### Data section
══════════════════════════════

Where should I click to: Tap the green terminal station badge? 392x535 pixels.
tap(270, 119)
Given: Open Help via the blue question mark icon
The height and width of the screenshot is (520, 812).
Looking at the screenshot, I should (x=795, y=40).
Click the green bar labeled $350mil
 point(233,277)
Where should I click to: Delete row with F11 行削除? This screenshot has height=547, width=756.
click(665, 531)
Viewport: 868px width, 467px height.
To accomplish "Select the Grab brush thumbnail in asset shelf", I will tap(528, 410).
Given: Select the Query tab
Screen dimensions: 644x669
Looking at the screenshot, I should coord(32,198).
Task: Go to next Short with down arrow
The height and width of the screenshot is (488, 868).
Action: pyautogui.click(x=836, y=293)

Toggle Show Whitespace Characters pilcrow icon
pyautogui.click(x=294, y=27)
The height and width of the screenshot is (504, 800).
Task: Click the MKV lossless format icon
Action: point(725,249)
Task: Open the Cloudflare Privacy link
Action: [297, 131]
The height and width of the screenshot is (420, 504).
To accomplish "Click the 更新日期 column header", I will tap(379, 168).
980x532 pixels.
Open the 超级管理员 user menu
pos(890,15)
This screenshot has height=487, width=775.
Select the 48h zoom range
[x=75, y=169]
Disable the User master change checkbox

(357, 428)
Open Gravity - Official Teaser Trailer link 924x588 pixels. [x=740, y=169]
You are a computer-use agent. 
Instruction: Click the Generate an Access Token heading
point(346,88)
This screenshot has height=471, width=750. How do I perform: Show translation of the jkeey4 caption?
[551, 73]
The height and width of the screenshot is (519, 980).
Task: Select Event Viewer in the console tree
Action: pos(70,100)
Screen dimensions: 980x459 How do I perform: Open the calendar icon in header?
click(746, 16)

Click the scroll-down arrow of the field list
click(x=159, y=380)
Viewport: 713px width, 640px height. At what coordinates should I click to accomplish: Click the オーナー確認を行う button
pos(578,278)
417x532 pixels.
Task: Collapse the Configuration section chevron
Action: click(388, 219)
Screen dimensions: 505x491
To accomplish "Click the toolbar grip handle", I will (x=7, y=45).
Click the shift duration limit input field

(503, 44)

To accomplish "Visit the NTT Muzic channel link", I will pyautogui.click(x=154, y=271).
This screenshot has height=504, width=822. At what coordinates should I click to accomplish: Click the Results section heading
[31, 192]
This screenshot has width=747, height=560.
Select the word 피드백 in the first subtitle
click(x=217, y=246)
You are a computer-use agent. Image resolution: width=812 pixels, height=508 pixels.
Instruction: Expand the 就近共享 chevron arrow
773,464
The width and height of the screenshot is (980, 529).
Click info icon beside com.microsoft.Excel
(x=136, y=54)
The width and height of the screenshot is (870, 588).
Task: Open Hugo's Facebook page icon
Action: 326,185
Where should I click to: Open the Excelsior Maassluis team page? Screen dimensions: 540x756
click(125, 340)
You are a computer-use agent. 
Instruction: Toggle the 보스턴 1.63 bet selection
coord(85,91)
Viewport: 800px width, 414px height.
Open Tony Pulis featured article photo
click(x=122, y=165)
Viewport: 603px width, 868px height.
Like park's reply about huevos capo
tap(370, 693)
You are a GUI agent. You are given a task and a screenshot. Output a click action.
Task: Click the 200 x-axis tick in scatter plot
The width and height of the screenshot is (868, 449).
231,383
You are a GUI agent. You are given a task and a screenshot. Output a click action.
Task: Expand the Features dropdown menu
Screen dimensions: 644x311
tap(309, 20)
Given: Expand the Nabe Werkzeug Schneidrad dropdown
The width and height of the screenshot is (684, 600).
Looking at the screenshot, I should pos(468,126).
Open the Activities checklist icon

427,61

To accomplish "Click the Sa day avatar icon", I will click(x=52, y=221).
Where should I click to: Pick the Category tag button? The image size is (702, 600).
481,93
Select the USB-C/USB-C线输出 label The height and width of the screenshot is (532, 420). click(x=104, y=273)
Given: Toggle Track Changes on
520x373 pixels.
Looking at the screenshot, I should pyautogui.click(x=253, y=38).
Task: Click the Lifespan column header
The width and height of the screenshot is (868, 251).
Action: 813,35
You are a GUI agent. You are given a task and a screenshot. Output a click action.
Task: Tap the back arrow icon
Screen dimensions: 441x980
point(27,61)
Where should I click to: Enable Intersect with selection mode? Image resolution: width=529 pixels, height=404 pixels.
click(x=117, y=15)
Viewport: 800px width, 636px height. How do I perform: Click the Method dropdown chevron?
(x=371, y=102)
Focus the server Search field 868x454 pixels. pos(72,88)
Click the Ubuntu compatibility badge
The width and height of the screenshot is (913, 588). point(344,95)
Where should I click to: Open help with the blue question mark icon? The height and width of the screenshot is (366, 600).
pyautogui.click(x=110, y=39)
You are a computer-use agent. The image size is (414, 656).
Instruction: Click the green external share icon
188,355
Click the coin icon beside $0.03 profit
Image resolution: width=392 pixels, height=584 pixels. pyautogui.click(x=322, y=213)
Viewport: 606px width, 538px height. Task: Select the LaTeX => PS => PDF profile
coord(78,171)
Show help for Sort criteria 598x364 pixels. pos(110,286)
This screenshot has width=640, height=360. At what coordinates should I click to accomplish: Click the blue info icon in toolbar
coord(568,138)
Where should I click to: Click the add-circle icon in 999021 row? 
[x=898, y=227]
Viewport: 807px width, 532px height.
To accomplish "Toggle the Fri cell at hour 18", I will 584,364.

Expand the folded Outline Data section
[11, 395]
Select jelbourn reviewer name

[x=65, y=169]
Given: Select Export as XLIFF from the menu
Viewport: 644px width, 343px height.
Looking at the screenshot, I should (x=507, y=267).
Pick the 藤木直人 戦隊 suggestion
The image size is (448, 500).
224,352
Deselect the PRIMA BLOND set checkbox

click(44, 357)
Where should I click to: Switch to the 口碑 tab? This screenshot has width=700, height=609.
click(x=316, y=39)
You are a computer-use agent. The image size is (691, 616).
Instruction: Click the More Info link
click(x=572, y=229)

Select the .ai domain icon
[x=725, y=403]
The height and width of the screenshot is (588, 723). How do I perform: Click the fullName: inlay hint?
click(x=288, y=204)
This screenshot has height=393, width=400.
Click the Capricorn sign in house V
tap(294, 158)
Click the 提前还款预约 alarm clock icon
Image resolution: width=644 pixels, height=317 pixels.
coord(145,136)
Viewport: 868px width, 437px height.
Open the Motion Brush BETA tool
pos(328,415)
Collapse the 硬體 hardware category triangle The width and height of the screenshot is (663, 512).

══════════════════════════════

### What the exercise asks
Without changing a single character, write out all of the entries.

### The completed task
Where should I click to: Tap the green terminal station badge? 392x535 pixels.
tap(270, 119)
Given: Open Help via the blue question mark icon
The height and width of the screenshot is (520, 812).
Looking at the screenshot, I should (x=795, y=40).
Click the green bar labeled $350mil
 point(233,277)
Where should I click to: Delete row with F11 行削除? This screenshot has height=547, width=756.
click(665, 531)
Viewport: 868px width, 467px height.
To accomplish "Select the Grab brush thumbnail in asset shelf", I will tap(528, 410).
Given: Select the Query tab
Screen dimensions: 644x669
Looking at the screenshot, I should coord(32,198).
Task: Go to next Short with down arrow
The height and width of the screenshot is (488, 868).
Action: pyautogui.click(x=836, y=293)

Toggle Show Whitespace Characters pilcrow icon
pyautogui.click(x=294, y=27)
The height and width of the screenshot is (504, 800).
Task: Click the MKV lossless format icon
Action: point(725,249)
Task: Open the Cloudflare Privacy link
Action: [297, 131]
The height and width of the screenshot is (420, 504).
To accomplish "Click the 更新日期 column header", I will tap(379, 168).
980x532 pixels.
Open the 超级管理员 user menu
pos(890,15)
This screenshot has height=487, width=775.
Select the 48h zoom range
[x=75, y=169]
Disable the User master change checkbox

(357, 428)
Open Gravity - Official Teaser Trailer link 924x588 pixels. [x=740, y=169]
You are a computer-use agent. 
Instruction: Click the Generate an Access Token heading
point(346,88)
This screenshot has height=471, width=750. How do I perform: Show translation of the jkeey4 caption?
[551, 73]
The height and width of the screenshot is (519, 980).
Task: Select Event Viewer in the console tree
Action: pos(70,100)
Screen dimensions: 980x459 How do I perform: Open the calendar icon in header?
click(746, 16)

Click the scroll-down arrow of the field list
click(x=159, y=380)
Viewport: 713px width, 640px height. At what coordinates should I click to accomplish: Click the オーナー確認を行う button
pos(578,278)
417x532 pixels.
Task: Collapse the Configuration section chevron
Action: click(388, 219)
Screen dimensions: 505x491
To accomplish "Click the toolbar grip handle", I will (x=7, y=45).
Click the shift duration limit input field

(503, 44)

To accomplish "Visit the NTT Muzic channel link", I will pyautogui.click(x=154, y=271).
This screenshot has height=504, width=822. At what coordinates should I click to accomplish: Click the Results section heading
[31, 192]
This screenshot has width=747, height=560.
Select the word 피드백 in the first subtitle
click(x=217, y=246)
You are a computer-use agent. Image resolution: width=812 pixels, height=508 pixels.
Instruction: Expand the 就近共享 chevron arrow
773,464
The width and height of the screenshot is (980, 529).
Click info icon beside com.microsoft.Excel
(x=136, y=54)
The width and height of the screenshot is (870, 588).
Task: Open Hugo's Facebook page icon
Action: 326,185
Where should I click to: Open the Excelsior Maassluis team page? Screen dimensions: 540x756
click(125, 340)
You are a computer-use agent. 
Instruction: Toggle the 보스턴 1.63 bet selection
coord(85,91)
Viewport: 800px width, 414px height.
Open Tony Pulis featured article photo
click(x=122, y=165)
Viewport: 603px width, 868px height.
Like park's reply about huevos capo
tap(370, 693)
You are a GUI agent. You are given a task and a screenshot. Output a click action.
Task: Click the 200 x-axis tick in scatter plot
The width and height of the screenshot is (868, 449).
231,383
You are a GUI agent. You are given a task and a screenshot. Output a click action.
Task: Expand the Features dropdown menu
Screen dimensions: 644x311
tap(309, 20)
Given: Expand the Nabe Werkzeug Schneidrad dropdown
The width and height of the screenshot is (684, 600).
Looking at the screenshot, I should pos(468,126).
Open the Activities checklist icon

427,61

To accomplish "Click the Sa day avatar icon", I will click(x=52, y=221).
Where should I click to: Pick the Category tag button? The image size is (702, 600).
481,93
Select the USB-C/USB-C线输出 label The height and width of the screenshot is (532, 420). click(x=104, y=273)
Given: Toggle Track Changes on
520x373 pixels.
Looking at the screenshot, I should pyautogui.click(x=253, y=38).
Task: Click the Lifespan column header
The width and height of the screenshot is (868, 251).
Action: 813,35
You are a GUI agent. You are given a task and a screenshot. Output a click action.
Task: Tap the back arrow icon
Screen dimensions: 441x980
point(27,61)
Where should I click to: Enable Intersect with selection mode? Image resolution: width=529 pixels, height=404 pixels.
click(x=117, y=15)
Viewport: 800px width, 636px height. How do I perform: Click the Method dropdown chevron?
(x=371, y=102)
Focus the server Search field 868x454 pixels. pos(72,88)
Click the Ubuntu compatibility badge
The width and height of the screenshot is (913, 588). point(344,95)
Where should I click to: Open help with the blue question mark icon? The height and width of the screenshot is (366, 600).
pyautogui.click(x=110, y=39)
You are a computer-use agent. The image size is (414, 656).
Instruction: Click the green external share icon
188,355
Click the coin icon beside $0.03 profit
Image resolution: width=392 pixels, height=584 pixels. pyautogui.click(x=322, y=213)
Viewport: 606px width, 538px height. Task: Select the LaTeX => PS => PDF profile
coord(78,171)
Show help for Sort criteria 598x364 pixels. pos(110,286)
This screenshot has width=640, height=360. At what coordinates should I click to accomplish: Click the blue info icon in toolbar
coord(568,138)
Where should I click to: Click the add-circle icon in 999021 row? 
[x=898, y=227]
Viewport: 807px width, 532px height.
To accomplish "Toggle the Fri cell at hour 18", I will 584,364.

Expand the folded Outline Data section
[11, 395]
Select jelbourn reviewer name

[x=65, y=169]
Given: Select Export as XLIFF from the menu
Viewport: 644px width, 343px height.
Looking at the screenshot, I should (x=507, y=267).
Pick the 藤木直人 戦隊 suggestion
The image size is (448, 500).
224,352
Deselect the PRIMA BLOND set checkbox

click(44, 357)
Where should I click to: Switch to the 口碑 tab? This screenshot has width=700, height=609.
click(x=316, y=39)
You are a computer-use agent. The image size is (691, 616).
Instruction: Click the More Info link
click(x=572, y=229)

Select the .ai domain icon
[x=725, y=403]
The height and width of the screenshot is (588, 723). How do I perform: Click the fullName: inlay hint?
click(x=288, y=204)
This screenshot has height=393, width=400.
Click the Capricorn sign in house V
tap(294, 158)
Click the 提前还款预约 alarm clock icon
Image resolution: width=644 pixels, height=317 pixels.
coord(145,136)
Viewport: 868px width, 437px height.
Open the Motion Brush BETA tool
pos(328,415)
Collapse the 硬體 hardware category triangle The width and height of the screenshot is (663, 512).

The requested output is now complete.